The insurer denied the claim, leading to this suit, in which the trial court ordered the insurer to defend.  This appeal resulted.  The appellate court’s summary of its holding was refreshingly simple: “This insurance dispute turns on a simple principle of law: A claim for breach of fiduciary duty is not a claim for breach of contract, and is therefore not subject to exclusion from coverage under a contractual liability exclusion. That's what the district court found here in granting summary judgment in favor of the insured. We accordingly affirm.”

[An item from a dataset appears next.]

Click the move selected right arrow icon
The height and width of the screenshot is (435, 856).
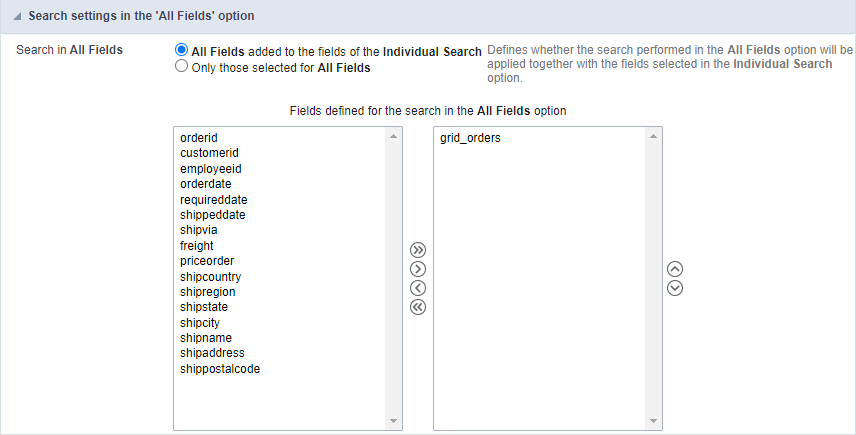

In its analysis, the court was mindful of Ewing Const. Co. v. Amerisure Ins. Co., 420 S.W.3d 30  (Tex. 2014) [link to our summary at newsroom-news-TIN-20140121-item1.html], in which the Supreme Court of Texas limited the scope of contractual liability exclusions.  Although a contract for the sale of land was the subject of the underlying suit against Windermere, the actual claims asserted against Windermere were not contractual in nature and did not depend on a contractual relationship between Windermere and the plaintiffs.  They were the types of claims that grew out of duties imposed by law, not contract, and therefore were beyond the scope of the Contractual Liability exclusion.